Dedham Teachers Settle After Walkout

Dedham Teachers Settle After Walkout

Merrie Najimy

Merrie Najimy, President


Greetings,

What a week it has been! Member power was on display as Dedham educators took to the streets and the House passed the Student Opportunity Act, paving the way for school districts to receive $1.5 billion above inflation in new annual state aid as of 2027.

Dedham Educators Reach Agreement
Dedham Education Association members voted nearly unanimously to go on strike last Thursday. They picketed and marched on Friday, marched and bargained on Saturday, reached a tentative agreement on Sunday and ratified a new contract on Monday. In true labor-movement fashion, they were joined in solidarity by members of dozens of MTA locals, AFT Massachusetts, the Boston Teachers Union, the Massachusetts AFL-CIO and the Massachusetts Nurses Association. Their rapid success followed months of no negotiations and no progress. This was the first strike by an educators’ union in Massachusetts since Quincy members went out 12 years ago. Read the latest on our website and be sure to read this Boston Globe article, which puts Dedham’s action into a national historical context.

House Passes Student Opportunity Act
After a yearlong grassroots campaign by the MTA and our allies in the Fund Our Future coalition, the state House of Representatives overwhelmingly approved the Student Opportunity Act on Oct. 23. The Senate had passed its version on Oct. 3. If signed into law, this historic measure will provide more state funds to all districts, with most of the money going to low-income communities. The Senate bill gives more authority to parents and educators and the House gives more to the commissioner of education. The bills have gone to a six-member House and Senate conference committee to hammer out differences. Please let your legislators know that you believe parents and educators know best what our students need!

MTA Endorses the ROE Act
The MTA and five other unions announced their support on Monday for the ROE Act, joining nearly 60 organizations that back an effort to protect abortion access in Massachusetts. MTA’s Board of Directors voted to support the legislation on Oct. 19. In my comments, I concluded, “We need the ROE Act now more than ever to protect the rights of our students, our members, and of all women in the state to have access to safe, affordable abortion care.”

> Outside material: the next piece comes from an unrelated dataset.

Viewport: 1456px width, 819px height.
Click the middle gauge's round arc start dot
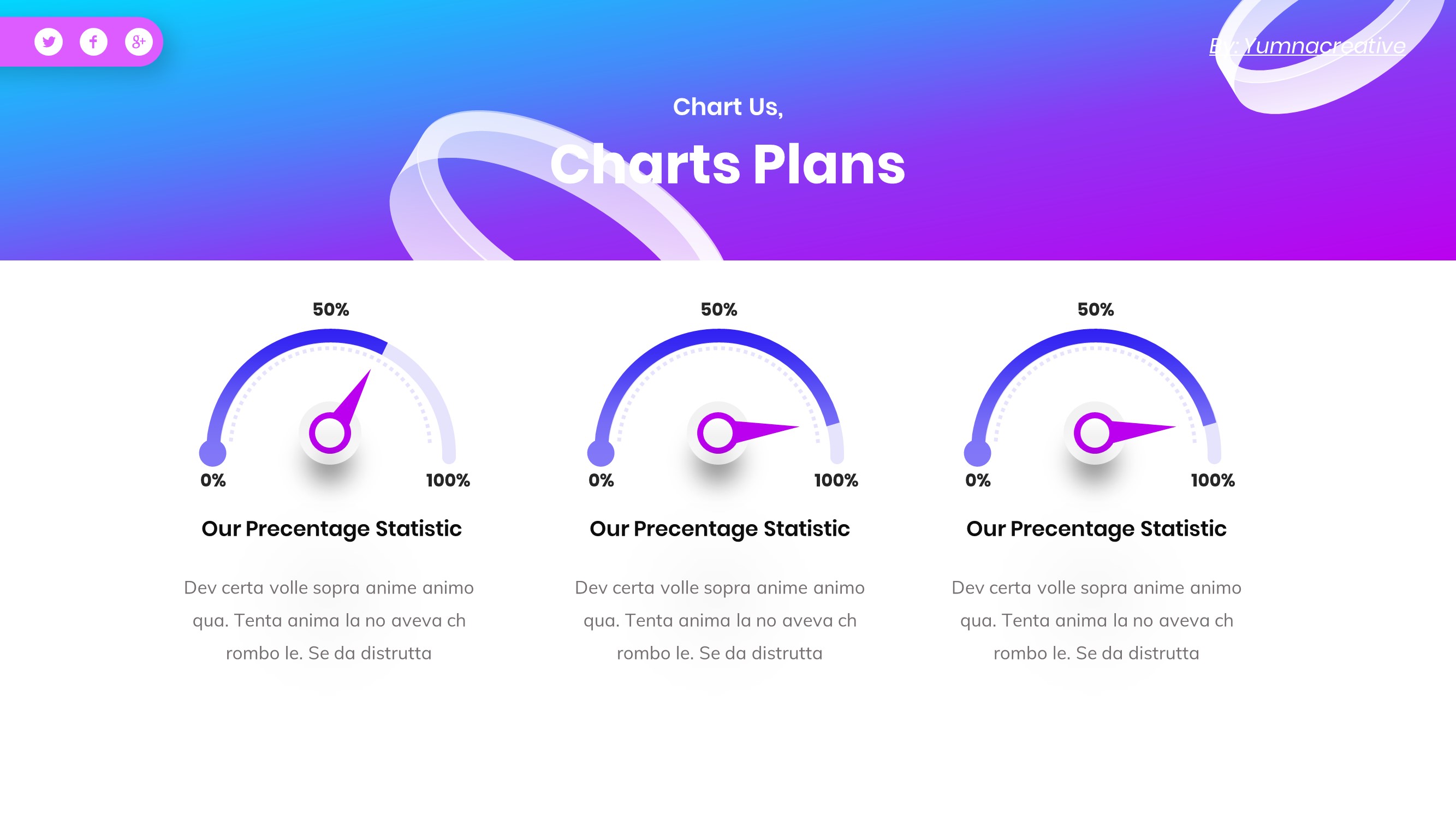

Bargaining Summit Held Saturday
The mood was jovial at the fifth annual MTA Bargaining Summit on Saturday. With a few hundred MTA members attending in teams from their locals and higher ed chapters, we strategized about how to use open and coordinated bargaining to fight for racial and economic justice in our contracts and for our schools and colleges. One member summed up the way forward by explaining that we can no longer negotiate by and for ourselves. Bargaining has to be done with, by and for our members, students, parents and our communities if we are going to win the schools and communities we all deserve.